Tout commence en 1950.

Jean-Louis Domecq travaille dans son atelier et ne trouve pas de lampe adaptée. Celles qui existent sont fragiles, peu pratiques, pas pensées pour un usage réel. Alors il en fabrique une : une lampe simple, articulée, solide.

Un objet fait pour éclairer précisément, sans gêner, sans casser. Une lampe qui ne se positionne pas comme un objet de style mais comme un réel outil.

La lampe emblématique Jieldé était née.

Très vite, la lampe circule.

On la retrouve dans les usines, sur les tables à dessin, dans les bureaux des architectes mais pas que, elle trouve sa place partout dans l’industrie.

On la règle, on la déplace, on l’utilise toute la journée. Elle est discrète, elle n’en fait jamais trop, on la remarque rarement mais elle fait exactement ce qu’on attend d’elle.

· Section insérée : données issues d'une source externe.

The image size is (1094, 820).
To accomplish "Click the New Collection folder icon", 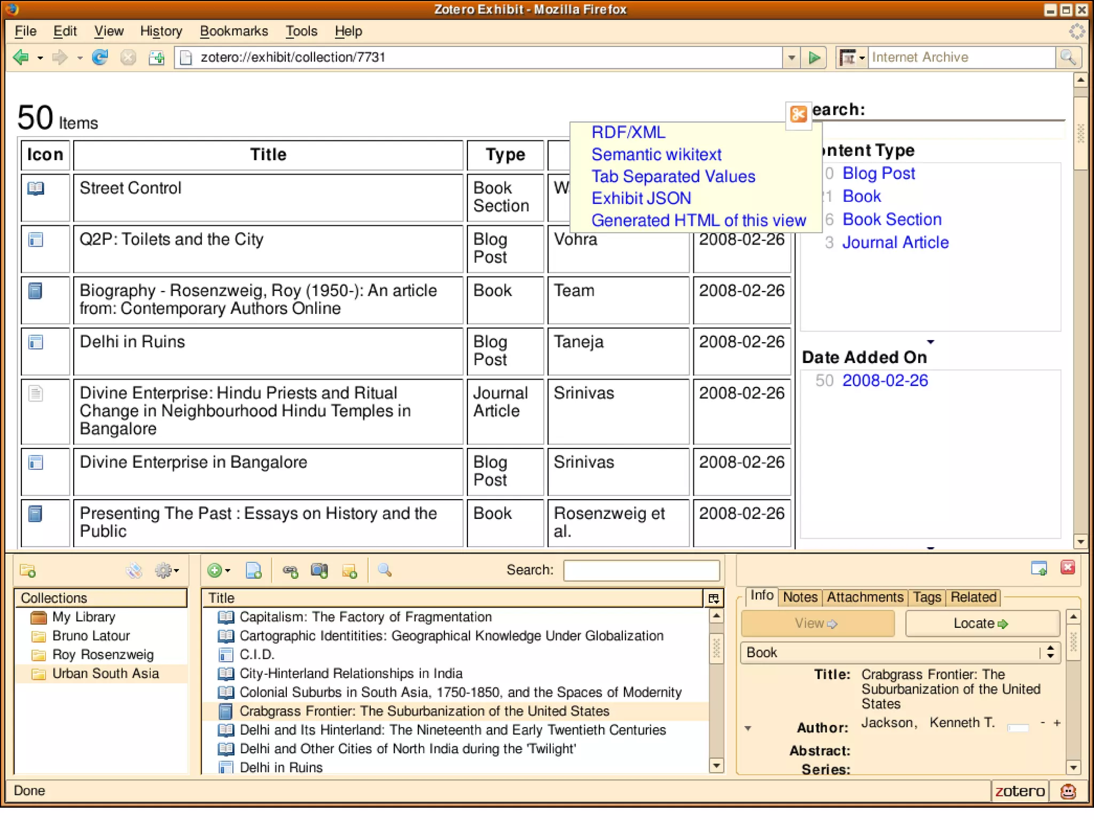I will 28,571.
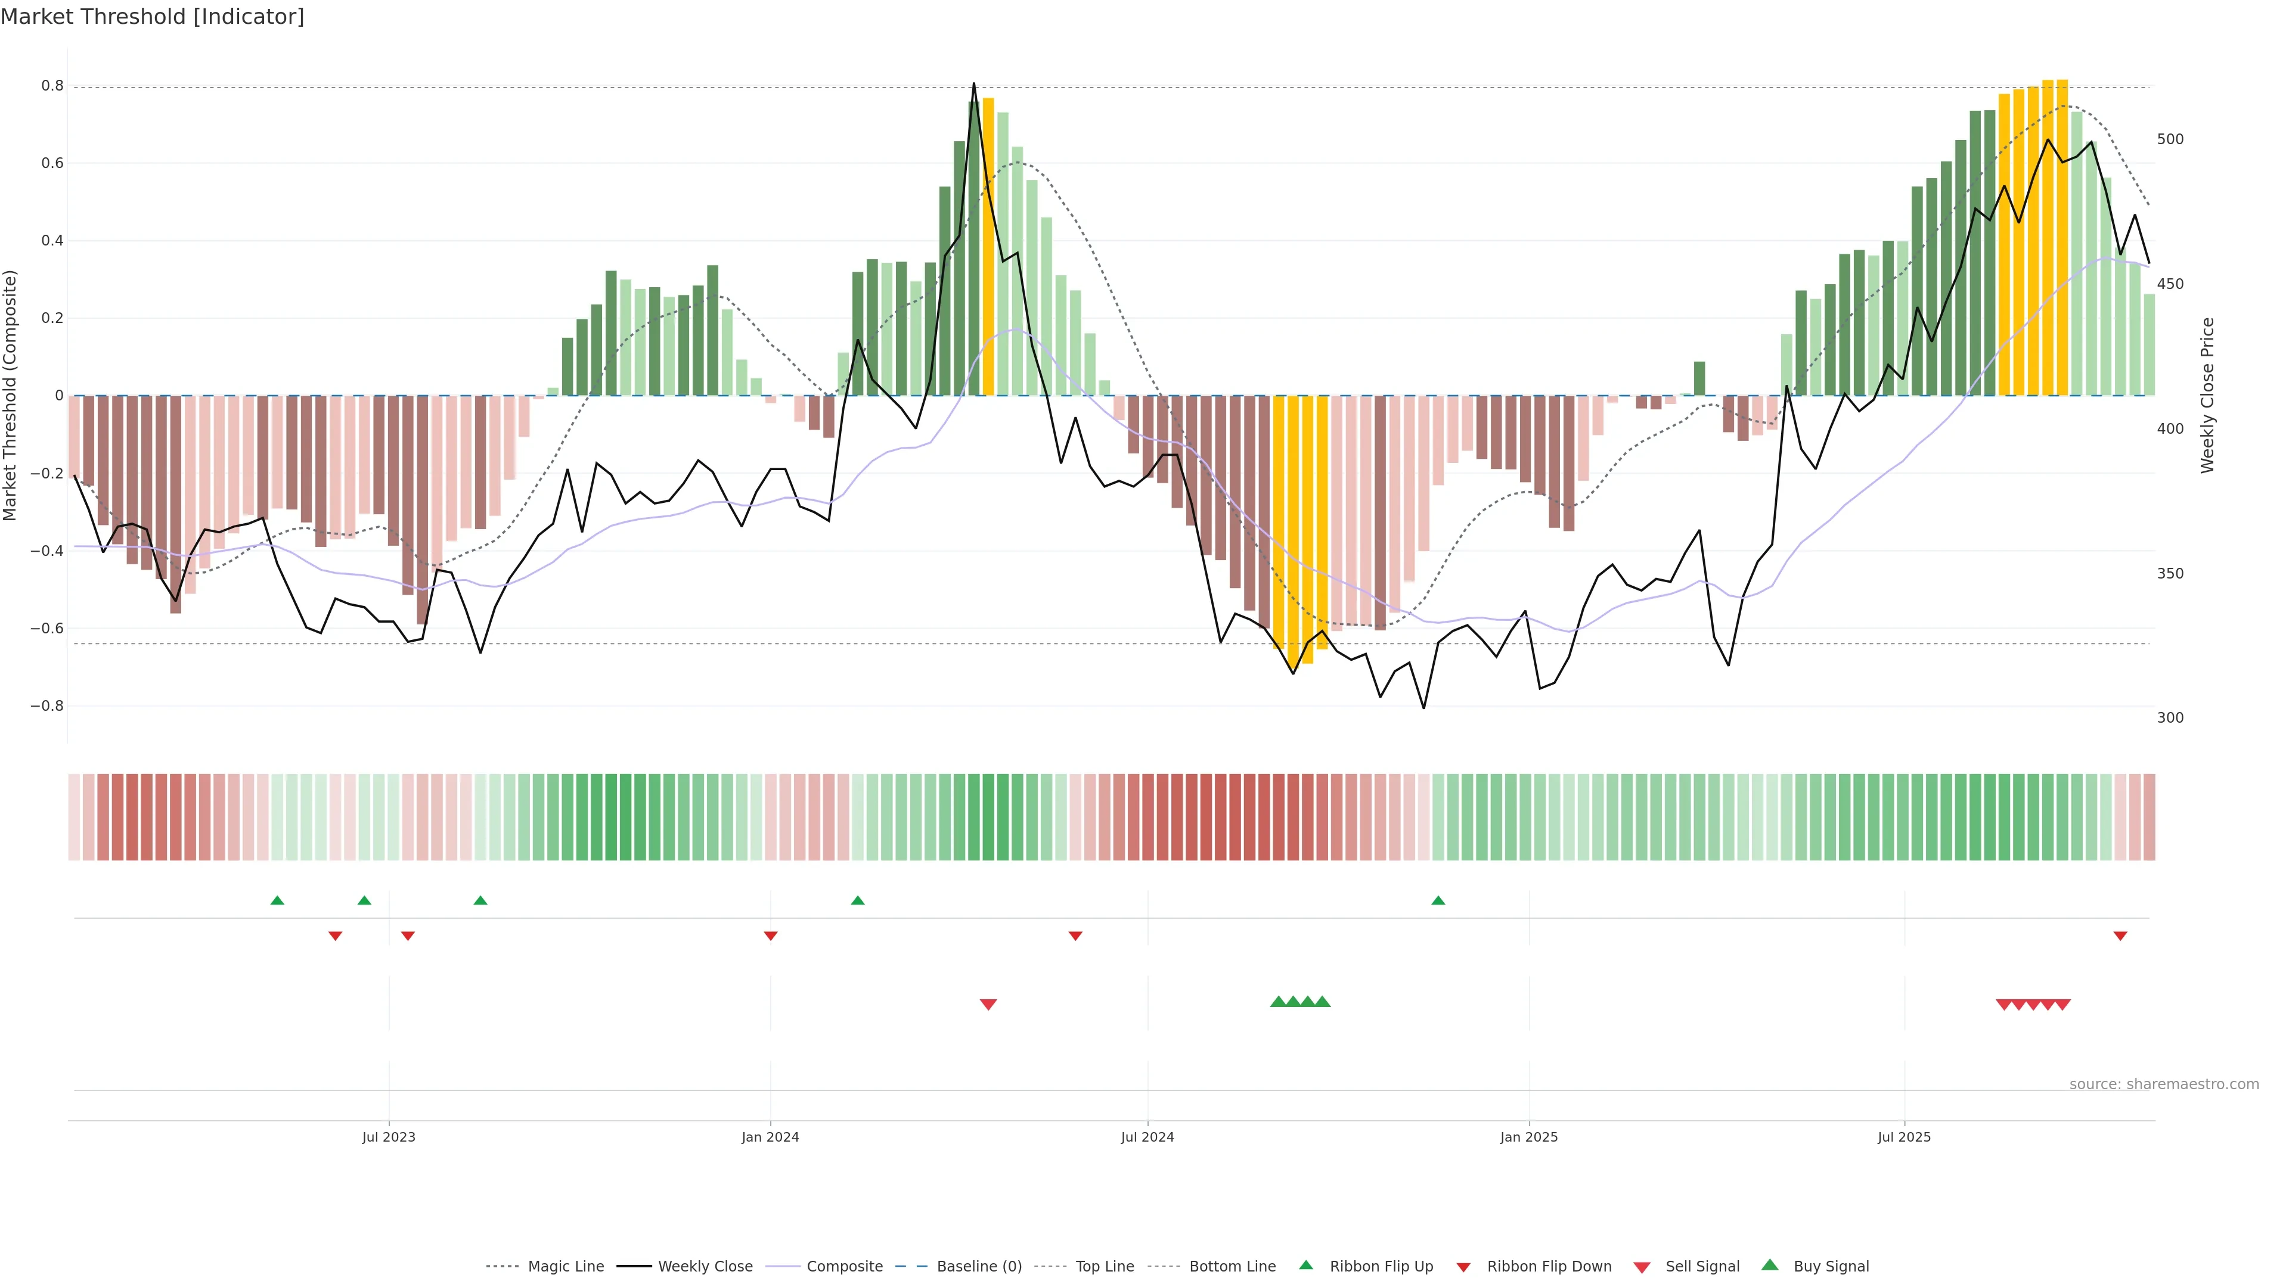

C’est souvent comme ça qu’un objet s’installe dans nos quotidiens, sans même qu’on y prête attention.

De l’atelier à la maison

La lampe quitte peu à peu les ateliers pour entrer dans les intérieurs : elle débarque dans nos maisons et appartements sur un bureau, une étagère, une table de salon, une table de nuit.

Elle n’a pas eu besoin d’être repensée pour ça, elle a simplement continué à être elle.

Jieldé, aujourd’hui

Plus de 75 ans plus tard, les lampes Jieldé sont toujours fabriquées près de Lyon, les pièces assemblées, ajustées et contrôlées à la main. Un savoir-faire que nous cultivons dans notre atelier.

Les modèles ont évolué, les formats aussi mais le principe reste le même : une lumière que l’on oriente et un objet que l’on garde toute une vie.

Ici, nous fabriquons des lampes pensées pour durer qui vous accompagneront à chaque étape.